In some ways, the market for malls is behaving a lot like the U.S. economy - what some describe as a widening gap between the rich and poor.
As competition grows for the retail consumer, unique and successful malls have grown stronger, while weak properties continue to plummet.
Retail sales have grown at destination-type malls, but the typical enclosed suburban mall has struggled.
While retail sales are on the mend, the question going forward will be which of those two types of retail is best poised to take advantage of the improved sales environment.
Many observers think General Growth is in a good position to benefit from this trend, after shedding its under-performing properties and focusing on luxurious retail destinations.
General Growth forecast
In a recent research note, analysts from JP Morgan, led by Michael W. Mueller, maintained a neutral position on General Growth Properties for the near future, citing“ offsetting factors.”
They describe how the stock is trading at a discount and that “there should be some marginal operating benefit” as the company continues its makeover.
But their enthusiasm is tempered, the Morgan analysts noted, because General Growth still has in its portfolio under-performing properties it intends to sell in what could be a somewhat lengthy process. Also, they noted, the retail market can be volatile with concerns over economic demand and changing technologies.
This wait-and-see approach seems to be fairly common among analysts for General Growth Properties.

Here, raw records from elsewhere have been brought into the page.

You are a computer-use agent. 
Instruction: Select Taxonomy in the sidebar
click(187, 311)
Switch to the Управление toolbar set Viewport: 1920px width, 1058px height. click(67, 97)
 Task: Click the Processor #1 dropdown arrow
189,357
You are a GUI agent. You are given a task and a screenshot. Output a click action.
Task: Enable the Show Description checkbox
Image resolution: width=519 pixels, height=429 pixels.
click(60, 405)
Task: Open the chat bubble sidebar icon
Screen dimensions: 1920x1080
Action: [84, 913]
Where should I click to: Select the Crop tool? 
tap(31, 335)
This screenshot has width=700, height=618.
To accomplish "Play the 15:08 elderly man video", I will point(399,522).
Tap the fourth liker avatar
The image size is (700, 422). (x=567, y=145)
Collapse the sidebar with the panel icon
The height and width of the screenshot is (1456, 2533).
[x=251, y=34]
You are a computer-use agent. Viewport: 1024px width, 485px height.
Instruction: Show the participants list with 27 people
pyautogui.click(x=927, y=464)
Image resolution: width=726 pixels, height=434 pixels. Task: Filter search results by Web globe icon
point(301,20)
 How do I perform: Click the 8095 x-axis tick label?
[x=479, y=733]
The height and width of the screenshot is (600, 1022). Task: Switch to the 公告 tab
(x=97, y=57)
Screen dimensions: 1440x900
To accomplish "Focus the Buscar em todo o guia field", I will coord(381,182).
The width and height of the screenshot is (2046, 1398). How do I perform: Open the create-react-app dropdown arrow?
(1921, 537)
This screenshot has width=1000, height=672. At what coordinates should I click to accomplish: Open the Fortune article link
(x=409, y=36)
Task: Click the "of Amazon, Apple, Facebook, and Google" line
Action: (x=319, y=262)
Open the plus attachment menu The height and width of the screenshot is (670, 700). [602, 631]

General Growth and other retail REITs, including Simon Property Group, Taubman Centers Inc., and Macerich Co., contributed to malls being among the highest performing REIT category last year.
General Growth's full-year FFO, a key measurement in real estate investments, climbed 14 percent to $993.9 million, or 99 cents per share, from $874.4 million, or 88 cents per share, in the previous year.
Because of a net-income loss over the past year, General Growth’s price per earnings ratio is not applicable. The current S&P 500 ratio for the trailing twelve months is $17.46.
Going forward, the company expects 2013 FFO of $1.08 to $1.12 per share, the lower end of which is in line with analyst expectations.
General Growth’s new strategy has been drawing investor interest: . since hitting a low of $11.52 in October 2011, the stock has climbed, and in late-Tuesday New York Stock Exchange trading GGP shares were trading at $19.92.
A bit of uncertainty amongst investors may be resolving as activist investor William Ackman has backed off his demand that General Growth sell to rival Simon Property Group Inc. Ackman invested heavily in General Growth in 2008 and 2009, effectively turning $60 million into $2.3 billion as the company emerged from bankruptcy.
Ackman has been trying for the past year to push General Growth into a sale, but the company has thwarted the efforts with the backing of its largest shareholder, Brookfield Asset Management.
Ultimately,the condition of two environments will continue to shape the potential of the company. If online retail increases market share, more companies may decide to go exclusively online. And if credit becomes difficult to obtain, as it did in a few years ago, General Growth could find itself again with a liquidity problem.
Nonetheless, by reversing its former strategy of unabashed growth in favor of a more refined approach, General Growth now has the flexibility to adapt to a changing marketplace.
“We actively look at opportunities as they arise in the markets,” Mathrani said in December. “And we have the financial resources to execute our strategy.”